Pak'nSave is well known for its "cut price" television and print adverts utilising a stick figure, named "Stickman", in black on a yellow background (occasionally, the colour scheme is reversed, including during the 2011 Rugby World Cup and the 2012 Summer Olympics). The television adverts are voiced by comedian Paul Ego.[45] Originally, the voice of Stickman was Ego "mucking around". Another voice had been recorded but it was the "mucking around" voice which was chosen.[46]
In April 2020, during the COVID-19 pandemic, an Instagram account was created for Stickman. His first post was "Day 1 on Instagram and Day 23 in Lockdown. My bubble is still looking fresh. Just jokes, that's my head. #gotyou".[47] The account has 25,000 followers.[48] In September Pak'nSave took down an advertisement which pronounced the Māori word Wainoni incorrectly.[49]

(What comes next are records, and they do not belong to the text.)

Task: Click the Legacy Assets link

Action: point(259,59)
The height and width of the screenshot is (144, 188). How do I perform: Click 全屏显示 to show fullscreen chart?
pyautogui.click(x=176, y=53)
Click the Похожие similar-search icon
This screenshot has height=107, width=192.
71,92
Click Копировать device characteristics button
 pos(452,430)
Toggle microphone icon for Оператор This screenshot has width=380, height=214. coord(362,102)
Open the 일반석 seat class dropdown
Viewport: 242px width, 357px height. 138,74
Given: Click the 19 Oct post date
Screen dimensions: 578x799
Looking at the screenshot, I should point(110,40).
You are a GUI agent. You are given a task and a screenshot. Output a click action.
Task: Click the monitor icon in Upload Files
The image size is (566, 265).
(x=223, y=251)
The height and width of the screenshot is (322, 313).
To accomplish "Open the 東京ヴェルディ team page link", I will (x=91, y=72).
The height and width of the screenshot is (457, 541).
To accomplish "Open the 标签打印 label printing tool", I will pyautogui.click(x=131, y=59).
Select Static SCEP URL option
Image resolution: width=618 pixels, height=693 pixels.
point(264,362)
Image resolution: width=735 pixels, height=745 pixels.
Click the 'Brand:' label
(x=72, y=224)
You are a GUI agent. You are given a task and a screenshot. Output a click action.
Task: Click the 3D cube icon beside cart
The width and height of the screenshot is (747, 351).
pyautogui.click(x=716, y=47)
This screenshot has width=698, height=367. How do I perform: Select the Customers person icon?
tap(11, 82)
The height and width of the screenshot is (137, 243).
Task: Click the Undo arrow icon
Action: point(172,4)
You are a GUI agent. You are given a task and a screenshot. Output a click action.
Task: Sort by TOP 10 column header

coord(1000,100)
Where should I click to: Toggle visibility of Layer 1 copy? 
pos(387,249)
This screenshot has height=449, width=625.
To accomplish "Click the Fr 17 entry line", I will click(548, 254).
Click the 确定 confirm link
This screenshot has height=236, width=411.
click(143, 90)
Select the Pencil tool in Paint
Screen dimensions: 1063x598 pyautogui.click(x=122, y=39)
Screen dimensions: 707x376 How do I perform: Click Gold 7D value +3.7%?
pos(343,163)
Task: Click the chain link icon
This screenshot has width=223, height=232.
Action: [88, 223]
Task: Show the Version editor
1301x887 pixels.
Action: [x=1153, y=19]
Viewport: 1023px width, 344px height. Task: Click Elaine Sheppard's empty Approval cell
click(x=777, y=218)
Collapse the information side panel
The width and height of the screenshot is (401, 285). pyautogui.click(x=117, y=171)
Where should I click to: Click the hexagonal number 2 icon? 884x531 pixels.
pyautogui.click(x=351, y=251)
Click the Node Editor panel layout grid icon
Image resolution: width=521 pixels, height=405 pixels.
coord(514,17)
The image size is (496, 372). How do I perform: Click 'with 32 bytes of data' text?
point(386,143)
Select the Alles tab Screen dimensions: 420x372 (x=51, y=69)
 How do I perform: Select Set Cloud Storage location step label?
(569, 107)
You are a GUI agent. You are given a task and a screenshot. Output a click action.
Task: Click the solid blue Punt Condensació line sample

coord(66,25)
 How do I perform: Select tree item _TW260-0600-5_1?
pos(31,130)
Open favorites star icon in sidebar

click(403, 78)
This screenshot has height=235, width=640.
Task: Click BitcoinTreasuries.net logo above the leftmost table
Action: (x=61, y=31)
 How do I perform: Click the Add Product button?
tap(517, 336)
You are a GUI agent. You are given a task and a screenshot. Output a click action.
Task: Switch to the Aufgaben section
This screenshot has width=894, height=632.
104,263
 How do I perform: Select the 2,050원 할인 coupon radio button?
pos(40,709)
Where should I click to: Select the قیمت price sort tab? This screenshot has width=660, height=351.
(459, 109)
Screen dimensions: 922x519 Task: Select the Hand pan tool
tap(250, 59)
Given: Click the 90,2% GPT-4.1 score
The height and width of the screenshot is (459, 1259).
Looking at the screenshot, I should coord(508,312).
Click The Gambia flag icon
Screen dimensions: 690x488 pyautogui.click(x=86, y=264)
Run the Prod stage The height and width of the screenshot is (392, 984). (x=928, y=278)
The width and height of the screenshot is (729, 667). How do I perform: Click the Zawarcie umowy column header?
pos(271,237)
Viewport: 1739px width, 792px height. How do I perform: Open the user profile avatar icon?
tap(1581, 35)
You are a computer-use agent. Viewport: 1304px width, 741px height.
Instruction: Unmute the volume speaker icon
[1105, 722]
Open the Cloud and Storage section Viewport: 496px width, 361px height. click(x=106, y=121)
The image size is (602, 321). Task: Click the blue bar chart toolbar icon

In 2011, the Stickman adverts were one of the finalists for Best Ad in the annual Fair Go Ad Awards, but lost to the New Zealand Lotteries Commission's "Wilson the Dog" adverts.[50]
In December 2022, under the stage name DJ Save-A-LotT, Stickman hosted an hour-long radio show.[51]
Pak'nSave offers a program which gives customers a fuel discount for stores with on-site fuel filling stations. To do this, customers scan a "Sticky Club" tag at the checkout and receive a voucher.[52] Stores without on-site Pak'nSave fuel filling stations offer vouchers for use at Z Energy service stations.[53]
In December 2002, the first Pak'nSave fuel site was opened at the Pak'nSave in Tamatea. It was originally owned by BP New Zealand and Foodstuffs. More fuel sites were opened in more PAK'nSAVE stores and New World joined for the fuel sites later. In 2018, Z Energy won Mobil's contract to operate the fuel sites and fuel vouchers.[54]
In 2013 the Commerce Commission said that Pak'nSave's comparative pricing advertisements may be misleading under certain circumstances.[55]
In 2018 Progressive Enterprises, the owner of Countdown, complained to the Advertising Standards Authority (ASA) about a Pak'nSave advertisement. It compared prices between Pak'nSave and Countdown. Progressive said that the advertisement was misleading as no store had the same prices on the day listed in the advertisement. Foodstuffs said that there was a mistake in the date, and said that rather than 7 August 2017, the correct date was 28 September 2017.[56] The same year, vegans complained to the Advertising Standards Authority that an advertisement saying "you'll never beat real meat" is offensive to the vegan and vegetarian community. The ASA dismissed the complaint.[57] Again in 2018, a Pak'nSave advertisement encouraging responsible drinking was described by the Human Rights Commission as "discriminatory and harmful". It featured men dressed as women purchasing wine, causing human rights advocates to describe the ad as "transphobic".[58]
In October 2020, the Commerce Commission fined Pak'nSave Māngere $78,000 for making false and/or misleading representations of prices.
In June 2023, Pak'nSave released an AI app named Savey Meal-bot. It creates meal plans and recipes from ingredients including leftovers given by the app's user. The app, made with the GPT-3 language model, sparked controversy when it suggested to a user to make chlorine gas and eat ant-poison sandwiches.
In early 2023 Pak'nSave owner operators from across the North Island donated over $575,000 to help communities affected by Cyclone Gabrielle.[59]
Pak'nSave stores donated the equivalent of 2.5 million meals in 2019 to those who needed them the most.[60] The first ever Pak'canSAVE appeal saw nearly 80,000 cans donated to local food banks by generous customers, with Pak'nSave donating $200,000.[61]
In November 2015, Pak'nSave stores participated in the annual Movember fundraising effort, raising NZ$106,000 for Movember New Zealand. This was the largest sum ever raised by a New Zealand company for the charity.[62]
A 2021 study by the Commerce Commission found that consumers consider Pak'nSave, compared to other supermarkets, as more inexpensive with poorer quality meats and vegetables.[63]